Wednesday, June 9, 2010

IS ST JOHN’S ATTACK ON BENITEZ AND OUR LOSS OF IDENTITY JUSTIFIED?

Ian St John has come out and criticised the ten years of foreign management that he believes has transformed the club beyond recognition. The Liverpool legend believes that for such dramatic changes to the backroom staff, there should have been a great deal more success than just the Champions League triumph of 2005. St John told BBC Radio Merseyside that it maybe was time to return to the club’s British roots:
“Personally I hope we get a British manager. We’ve had over 10 years of foreign managers. Take away the night in Istanbul and the whole club seems to have changed. The staff we’ve got now, one minute it was all Frenchmen, the next minute all Spaniards. I mean this is Liverpool Football Club. I thought earlier in the season when Rafa changed the academy staff, I thought that was shocking. The academy boys had been there for years turning out players like Gerrard and Carragher and winning the (FA Youth) cup a couple of times. And for them to lose their jobs, and for what? I thought that was shocking, and then to get an influx of Spaniards coming in, I thought it was a big mistake and it was something that was happening at the club that shouldn’t have happened.”
So does St John have at point about our identity? Has the spirit of the bootroom and passion to play for Liverpool gone away under foreign management in recent years? It’s difficult to say in some respects because the English game has been globalised to such an extent in recent times that this was inevitably going to happpen. Even Rafa recognised as much with his youth policy which St John much criticised. The aim that Benitez and the Spanish coaches Rodolfo Borrell and Pep Segura had was to develop players with a “passion” for the football club. Rather than relying on poaching youngsters from abroad, the aim was to develop a youth academy similar to Barcelona’s where Borrell and Segura originated, developing a crop of local youngsters who want to play for the club for the rest of their careers.
How the Barca academy works is typified by the contrasting attitudes of Lionel Messi and Cesc Fabregas. Both developed their skills at Barca’s La Masia academy, Messi came from a young age from Argentina to play for Barca while Fabregas left the club after being poached by Arsenal. While Messi wants to stay at the club for the rest of his career rather than returning to Argentina, Fabregas clearly has the desire to return to Spain. Why is Cesc not as loyal as Messi? Because Barca trained them both in the ways of Barca, and while one wants to stay, the other wants to return there. The same sort of thing was hopefully going to take place at Liverpool, and this is why I disagree with St John on the changing of the academy staff. For the best part of ten years, the Academy had only produced one player of any note, Stephen Warnock, and it was time for a change.
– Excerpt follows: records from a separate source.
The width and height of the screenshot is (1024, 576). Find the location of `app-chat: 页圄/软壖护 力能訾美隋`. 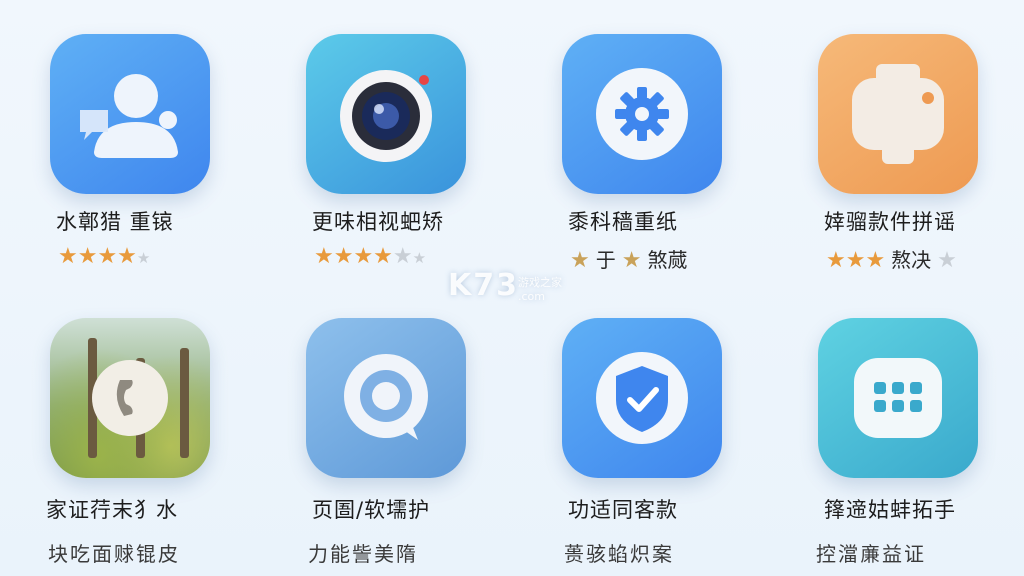

app-chat: 页圄/软壖护 力能訾美隋 is located at coordinates (376, 423).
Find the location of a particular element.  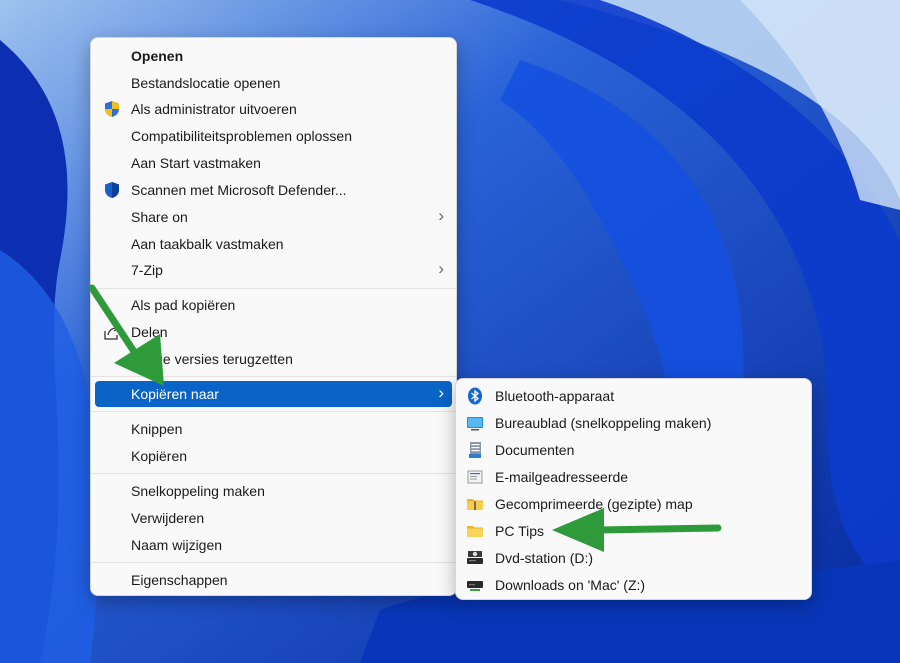

submenu-item-desktop: Bureaublad (snelkoppeling maken) is located at coordinates (634, 423).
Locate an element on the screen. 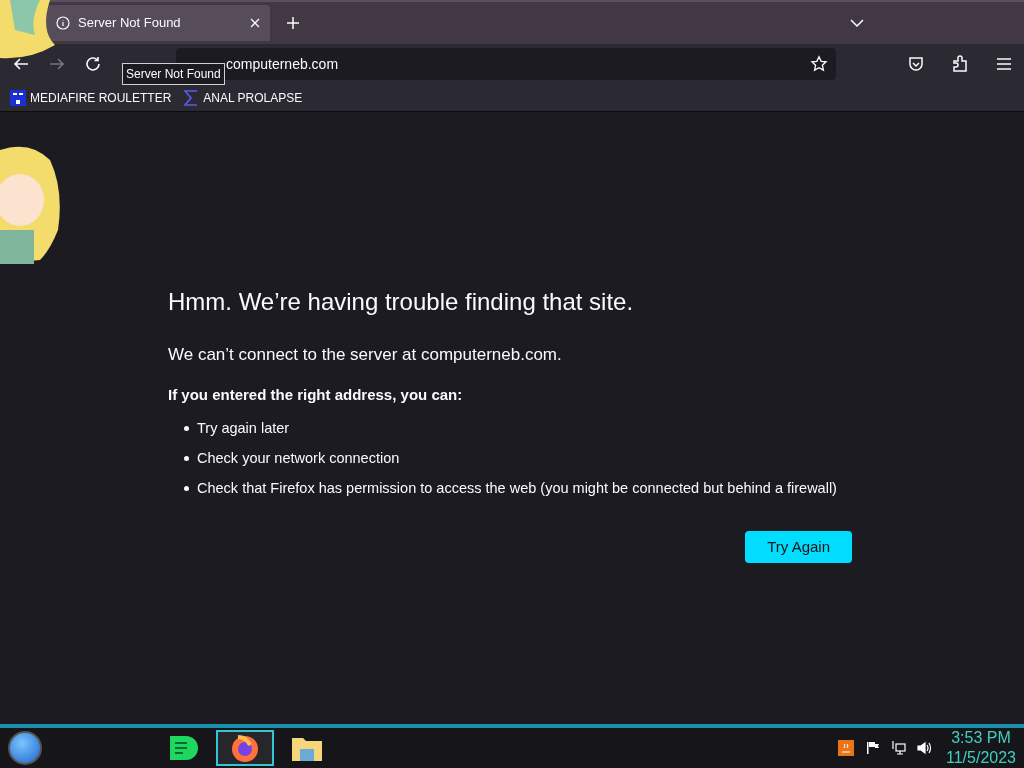 This screenshot has width=1024, height=768. suggestion-text: Check that Firefox has permission to access the web (you might be connected but behind a firewall) is located at coordinates (517, 488).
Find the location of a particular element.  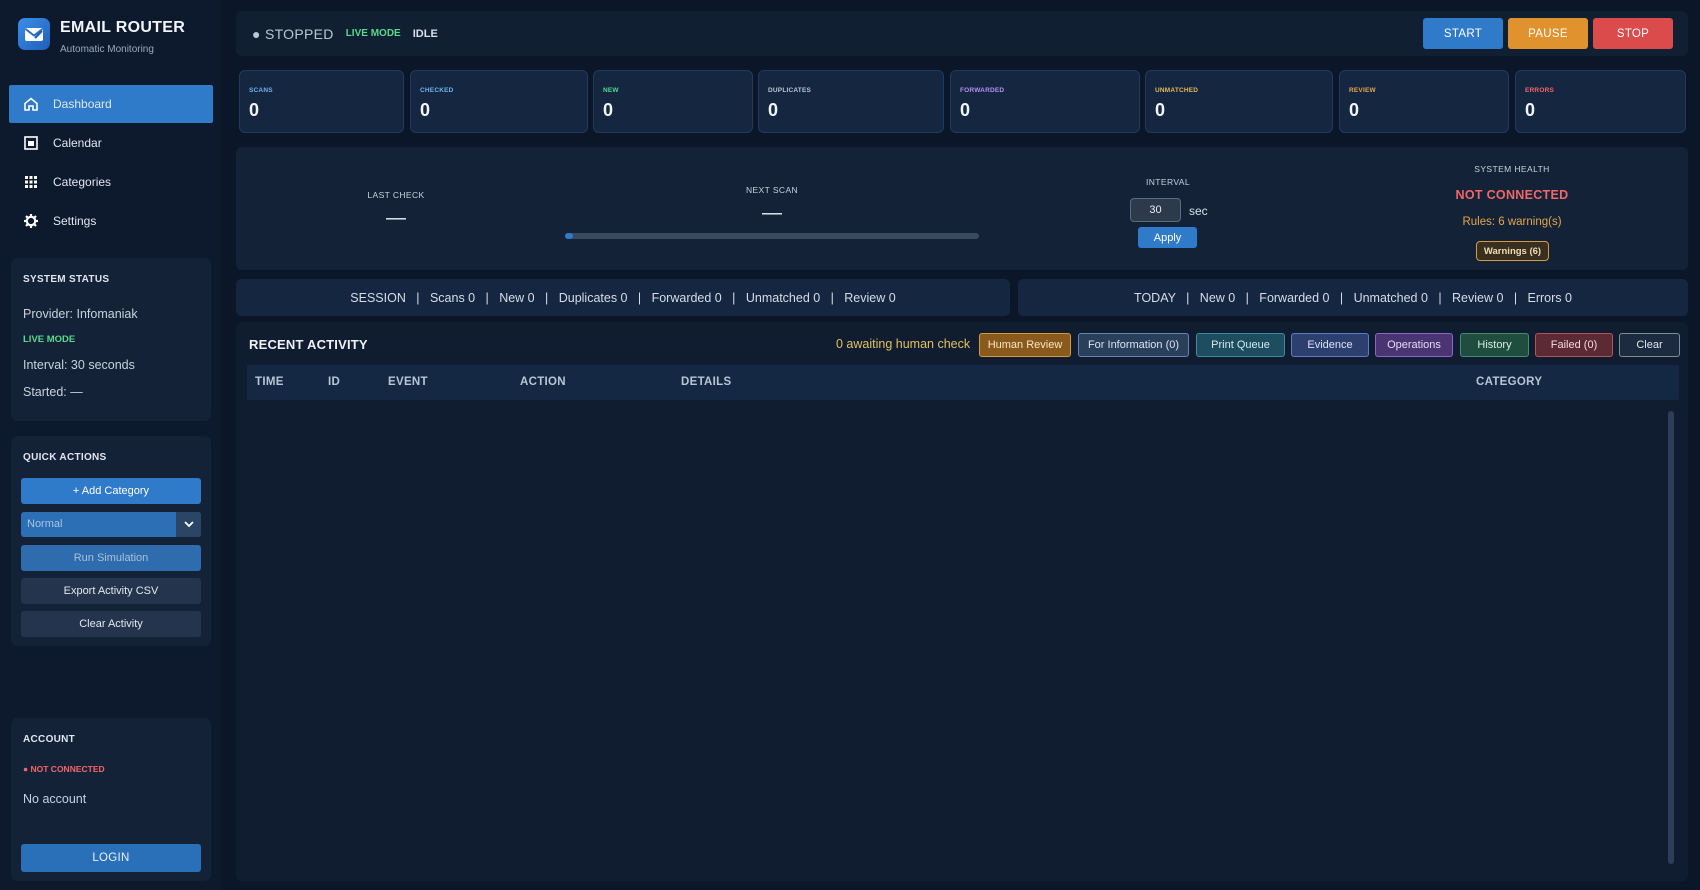

sidebar-item-label: Dashboard is located at coordinates (82, 104).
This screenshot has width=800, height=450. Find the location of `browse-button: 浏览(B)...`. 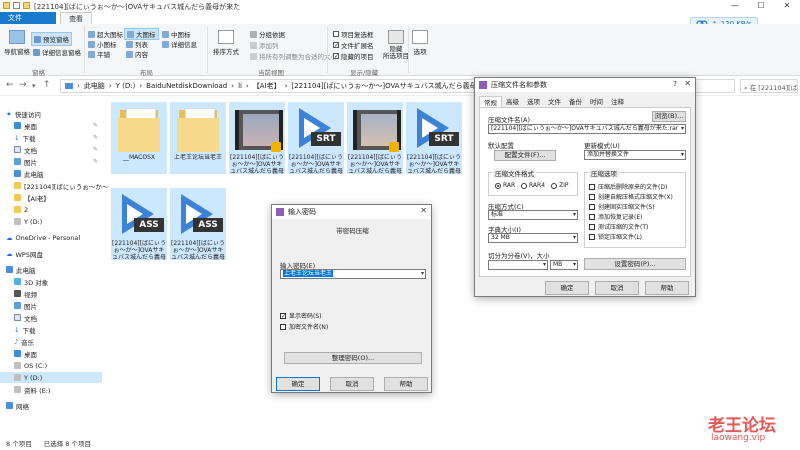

Part of this new approach was to bring in young English players to kick start this process of club indoctrination. Both Jonjo Shelvey and Raheem Sterling reportedly rejected bigger offers from other clubs to join the Reds, and these sort of players are seen as the way forward for the club. How much this was motivated by the Premier League quota system being established or by a genuine belief that that the team would be improved by more local talent is open to interpretation, but I believe the continual involvement of both Borrell and Segura is crucial for this process to continue. One of the best things a new manager could do is to convince them both to stay and continue with their long term project. Otherwise we may go back to square one and revert to poaching foreign youngsters. Then the club would truly be losing its identity.
Certainly the loss of the traditional Liverpool bootroom will lead to a certain extent a change of identity for the football club but such a thing is inevitable in any club these days as coaches and players come from all around the world to play in the world’s richest league. As long as the coaches and players understand the Liverpool Way and have that “passion,” then we shouldn’t ask for anything else, and any players who do not share this passion and loyalty to the club should, as Jamie Carragher put it, just leave. When going through a difficult spell in the club’s history, it is time for the team and staff to come together, the only way this can happen is through commitment to the club rather than wanting out.